U.S. stocks faltered on Friday as investors booked profits and energy shares pulled back alongside oil prices.
A jump in the savings rate also weighed as investors fretted that the economy will not be able to make much headway if consumers save rather than spend.
Data showed while consumer spending and income both rose in May as the government stimulus spread through the economy, much of the stimulus money was being socked away. Savings jumped to a record annual rate of $768.8 billion, the highest level since record keeping began in 1959.
We need people to spend money in order to keep the economy humming, said Joe Kinahan, chief derivatives strategist at online brokerage thinkorswim Group in Chicago. The consumer has been the stalwart of the economy at this point, and we still need them to be.

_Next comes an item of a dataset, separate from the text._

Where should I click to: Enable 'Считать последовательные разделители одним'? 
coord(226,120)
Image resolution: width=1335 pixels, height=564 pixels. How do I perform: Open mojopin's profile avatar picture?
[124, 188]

Even so, a separate report showed consumer sentiment rose in June to the highest since February 2008 as hopes grew that the recession is abating.
The Dow Jones industrial average <.DJI> slipped 49.43 points, or 0.58 percent, to 8,422.97. The Standard & Poor's 500 Index <.SPX> eased 5.31 points, or 0.58 percent, to 914.95. The Nasdaq Composite Index <.IXIC> was off 7.01 points, or 0.38 percent, to 1,822.53.
Stocks were also be buffeted by end-of-quarter window dressing as portfolio managers sell stocks with big losses and buy some of the quarter's best-performing stocks to help improve their returns.